Lista de tareas
1) En el texto sobre la resurrección, ¿qué nombre da la teología al periodo en que existiremos solo con el alma, esperando el final de los tiempos?
2) Escribe una continuación del texto sobre la resurrección que empiece después de su última oración.

Aún nos encontramos en tiempo de
Pascua de Resurrección. La Iglesia sigue celebrando el paso de Cristo de la
muerte a la vida, pero a una vida transformada en gloriosa para nunca más
morir, superadas ya las limitaciones físicas de la existencia actual. Debemos seguir con la mirada fija en la
resurrección de Jesús como primicia y muestra de la que será la nuestra cuando
llegue el tiempo señalado por Dios. Pero mientras llega ese momento, nuestra
existencia no se interrumpirá, sino que pasaremos por un periodo que la
teología conoce como fase intermedia, solo con nuestra alma, esperando el final
de los tiempos.
Aunque esto lo sabemos por la revelación, que ha tenido lugar de una manera especial a través de las palabras de Jesucristo, la convicción de la vida eterna no es algo que haya partido de la fe cristiana o de la cultura judeocristiana. Es patrimonio de la humanidad. Prácticamente toda cultura de todos los tiempos lo ha tenido como propio y ha organizado la existencia terrestre de todos sus integrantes. Dios ha puesto en el corazón de todo hombre la intuición de que la muerte no es el final, sino que esta es solo el pórtico a otra dimensión en la que continuará la existencia individual de cada hombre y mujer. Ahora bien, esta percepción ha sido plasmada con variedad de formas según los hábitos y el contexto de cada pueblo.
En mi última visita al Museo
Municipal de Antequera, me llamó poderosamente la atención una sala en la que
se hablaba, especialmente, de los ritos funerarios romanos pre-cristianos.

Bloque de datos
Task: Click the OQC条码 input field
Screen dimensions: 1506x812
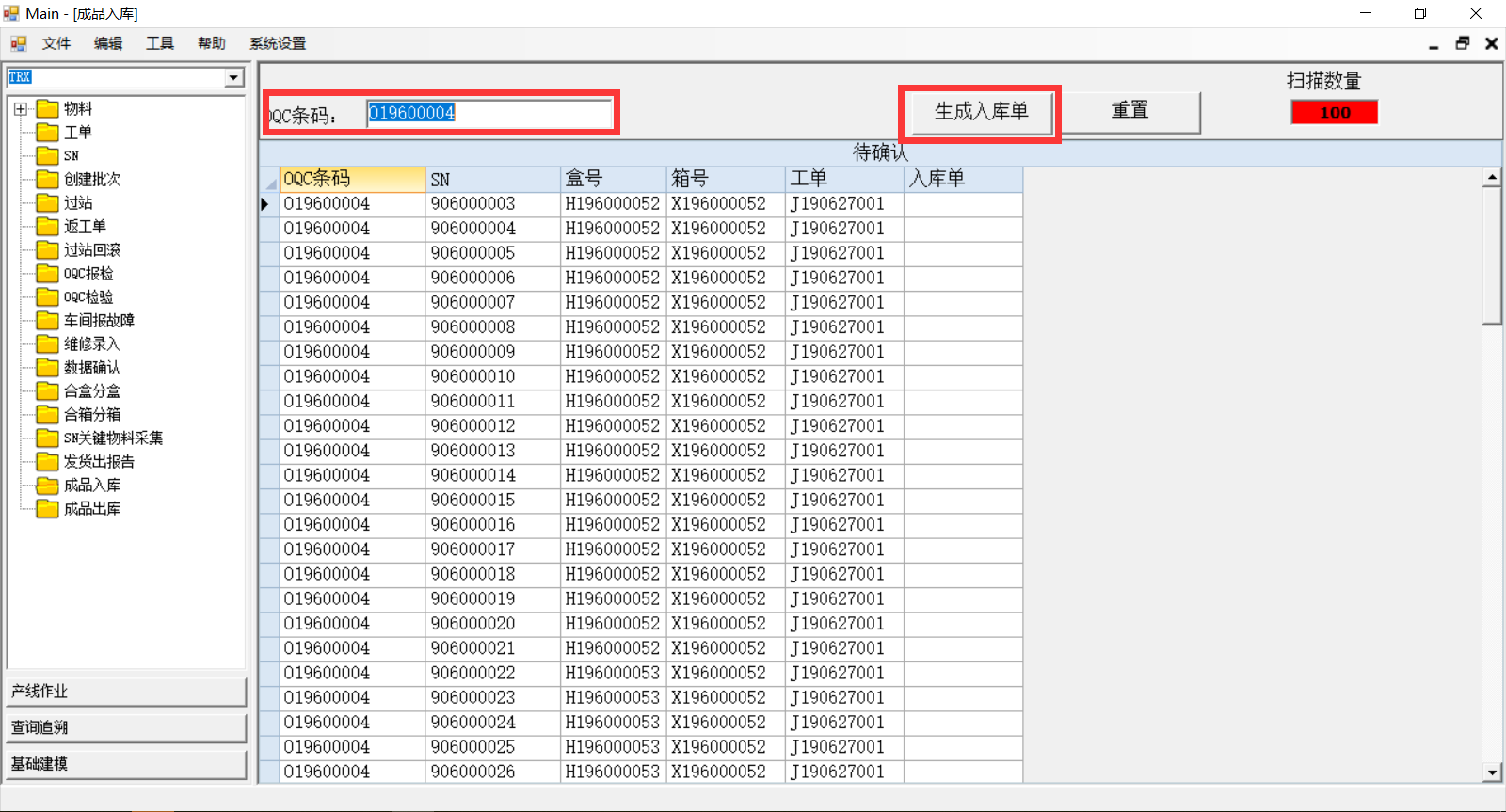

Respuestas del ejercicio
1) Fase intermedia.

2)
Igual que los griegos, los romanos creían que el mundo de los vivos y el de los
muertos se encontraban separados por la laguna Estigia. Para poder atravesarla
debían pagar al barquero Caronte, por lo que introducían en la tumba algunas
monedas, algunas veces depositadas en la boca del difunto. Para alumbrar su
viaje en barca, dejaban al lado del cuerpo lucernas.
También depositaban en la tumba ungüentarios
con los perfumes preferidos del difunto.
Otros objetos encontrados en los
enterramientos han sido vajillas para el banquete funerario y copas para el último
brindis, así como lacrimales para recoger la última lágrima.
Al principio, los romanos
incineraban a sus difuntos, depositando las cenizas en vasijas.
Las vasijas eran depositas en el
interior de sarcófagos, como losl mostrados en las fotografías, realizados en
arenisca caliza.
A partir del siglo II comenzaron
las inhumaciones, depositando al cadáver en tumbas que recuerdan a las
utilizadas hasta hace muy pocos años y que aún se pueden ver en algunos de
nuestros cementerios.
Generalmente en el exterior de
las tumbas, se situaban aras (como pequeños altares) con el nombre del difunto,
algunos datos personales y, a veces, alguna dedicación.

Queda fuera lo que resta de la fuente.